She rushed back to the office to tell Evangeline she’d be available on her cell, only to find Barry Blankenship, culprit of the hour, hovering outside the elevator.

“Oh! Hello!”

“I wondered . . . my daughters are in the pageant . . .”

“You’re the man who asked about Evangeline the other night,” Cam said. She didn’t want to let on how much she actually knew about him.

“I am.” He didn’t look thrilled to be remembered that way.

“Are you also the one who’s been calling Evangeline?”

“What? Well, maybe a few times.”

Cam almost called him by name, but caught herself. “If your name is on the forms, I can share information with you. Otherwise, it violates the legal agreement we have with the contestants. Who are your daughters?”

“Are there a lot of sisters?”

“Sir, for all I know, your daughters are by different mamas and have nothing to do with the other besides you. You said plural, so I said plural. If it’s just one, it’s easier.”

“I think you know who I am.”

“And I think you know the law is on my side.”

Evangeline walked out then and stared down Barry.

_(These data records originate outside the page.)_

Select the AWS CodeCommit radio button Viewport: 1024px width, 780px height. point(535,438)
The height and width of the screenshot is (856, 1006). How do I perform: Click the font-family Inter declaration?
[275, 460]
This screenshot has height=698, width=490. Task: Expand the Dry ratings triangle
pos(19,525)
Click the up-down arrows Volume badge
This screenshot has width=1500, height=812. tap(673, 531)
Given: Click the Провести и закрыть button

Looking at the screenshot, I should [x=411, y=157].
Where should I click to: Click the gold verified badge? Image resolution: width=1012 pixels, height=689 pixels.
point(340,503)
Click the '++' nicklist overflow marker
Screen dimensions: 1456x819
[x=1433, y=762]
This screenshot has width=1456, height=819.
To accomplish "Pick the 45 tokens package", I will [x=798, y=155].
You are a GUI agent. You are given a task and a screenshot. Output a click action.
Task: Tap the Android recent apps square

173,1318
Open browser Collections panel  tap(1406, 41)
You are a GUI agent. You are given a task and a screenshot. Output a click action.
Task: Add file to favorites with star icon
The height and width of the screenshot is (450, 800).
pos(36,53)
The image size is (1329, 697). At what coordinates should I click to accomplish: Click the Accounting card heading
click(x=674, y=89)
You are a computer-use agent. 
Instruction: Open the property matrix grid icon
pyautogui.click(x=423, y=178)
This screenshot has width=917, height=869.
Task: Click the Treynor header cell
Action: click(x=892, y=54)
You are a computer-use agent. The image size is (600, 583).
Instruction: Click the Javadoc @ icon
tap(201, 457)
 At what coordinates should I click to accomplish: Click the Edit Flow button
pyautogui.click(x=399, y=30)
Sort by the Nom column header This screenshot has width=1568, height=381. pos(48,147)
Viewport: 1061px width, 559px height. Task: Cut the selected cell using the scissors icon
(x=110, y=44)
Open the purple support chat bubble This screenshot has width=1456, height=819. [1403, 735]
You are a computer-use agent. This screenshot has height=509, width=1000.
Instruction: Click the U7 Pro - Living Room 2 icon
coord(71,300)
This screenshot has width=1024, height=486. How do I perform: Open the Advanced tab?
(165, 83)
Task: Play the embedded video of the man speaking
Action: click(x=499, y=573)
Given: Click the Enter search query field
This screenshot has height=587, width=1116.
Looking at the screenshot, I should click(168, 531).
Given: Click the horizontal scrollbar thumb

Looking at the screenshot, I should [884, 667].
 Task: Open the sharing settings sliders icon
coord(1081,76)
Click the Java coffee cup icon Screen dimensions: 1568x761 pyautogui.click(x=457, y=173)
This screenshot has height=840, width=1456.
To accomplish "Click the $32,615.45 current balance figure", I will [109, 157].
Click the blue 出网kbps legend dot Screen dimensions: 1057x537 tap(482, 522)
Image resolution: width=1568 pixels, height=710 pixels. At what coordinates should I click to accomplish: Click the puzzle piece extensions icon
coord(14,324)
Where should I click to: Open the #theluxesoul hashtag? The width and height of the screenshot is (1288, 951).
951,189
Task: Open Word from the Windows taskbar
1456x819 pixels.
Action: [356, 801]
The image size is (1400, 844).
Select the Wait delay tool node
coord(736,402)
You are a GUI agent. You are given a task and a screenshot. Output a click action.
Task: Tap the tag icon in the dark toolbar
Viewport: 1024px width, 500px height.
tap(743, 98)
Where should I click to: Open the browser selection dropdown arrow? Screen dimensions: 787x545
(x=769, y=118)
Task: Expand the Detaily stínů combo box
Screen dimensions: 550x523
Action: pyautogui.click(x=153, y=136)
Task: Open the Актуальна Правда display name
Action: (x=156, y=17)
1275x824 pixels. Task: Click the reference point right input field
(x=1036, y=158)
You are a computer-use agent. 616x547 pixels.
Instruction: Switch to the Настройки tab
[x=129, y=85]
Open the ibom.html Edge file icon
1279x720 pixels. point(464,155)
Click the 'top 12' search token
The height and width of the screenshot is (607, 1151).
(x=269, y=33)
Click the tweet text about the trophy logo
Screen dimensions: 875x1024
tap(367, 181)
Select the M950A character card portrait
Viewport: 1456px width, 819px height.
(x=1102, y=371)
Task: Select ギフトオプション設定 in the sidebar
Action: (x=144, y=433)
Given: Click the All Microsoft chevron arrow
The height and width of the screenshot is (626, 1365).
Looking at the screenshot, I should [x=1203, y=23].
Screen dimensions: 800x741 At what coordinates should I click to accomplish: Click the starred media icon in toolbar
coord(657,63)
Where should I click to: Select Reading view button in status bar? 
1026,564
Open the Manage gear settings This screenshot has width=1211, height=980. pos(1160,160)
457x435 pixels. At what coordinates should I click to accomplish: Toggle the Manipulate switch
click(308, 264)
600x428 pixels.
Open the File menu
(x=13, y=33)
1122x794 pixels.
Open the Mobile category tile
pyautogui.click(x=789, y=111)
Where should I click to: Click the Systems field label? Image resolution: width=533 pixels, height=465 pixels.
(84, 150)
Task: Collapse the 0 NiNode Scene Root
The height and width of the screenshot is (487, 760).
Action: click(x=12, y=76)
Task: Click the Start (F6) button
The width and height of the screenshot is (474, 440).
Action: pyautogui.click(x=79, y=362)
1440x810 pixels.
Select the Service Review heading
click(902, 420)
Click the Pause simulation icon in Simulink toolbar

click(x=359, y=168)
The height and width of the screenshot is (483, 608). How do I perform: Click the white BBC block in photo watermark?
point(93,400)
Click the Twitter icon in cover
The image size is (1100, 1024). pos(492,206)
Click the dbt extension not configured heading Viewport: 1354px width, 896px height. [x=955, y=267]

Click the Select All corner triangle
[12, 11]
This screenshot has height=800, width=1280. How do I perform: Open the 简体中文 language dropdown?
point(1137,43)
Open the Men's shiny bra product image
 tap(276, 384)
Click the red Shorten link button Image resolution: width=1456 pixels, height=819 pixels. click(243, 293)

“I blocked your number, so now you turn up here?” she said.

“I want to see my daughters.”

“I explained that, legally, his name has to be on the documents,” Cam said.

Her phone buzzed. She looked at both Evangeline and Barry, as if daring them to stop her from answering.

“Cam Harris,” she answered, her neck prickling from the uncomfortable conversation.

“What the hell did you send them here for?” Annie snarled.

“I don’t know. My afternoon is swamped, but I’ll see what I can do,” Cam said, hoping Annie would take the hint.

“You owe me!”

“Oh, thank goodness. As soon as I can, then.” She hung up.

“Barry, I’ll get a restraining order if I have to,” Evangeline said.

“Did you want to give me a card or something?” Cam said, hoping to defuse the standoff. “I can check the lists. Your daughters’ names would help, too.”

Barry glared and got on the elevator without sharing a card or any names.

Evangeline looked at Cam curiously. “So you know the story with his daughters?”

“I think so. He left the mom . . . completely for about nine months, but now seems to want custody of his daughters again. My guess is a lawyer told him how much a rich son-of-a-gun has to pay in child support if he’s not the custodial parent.”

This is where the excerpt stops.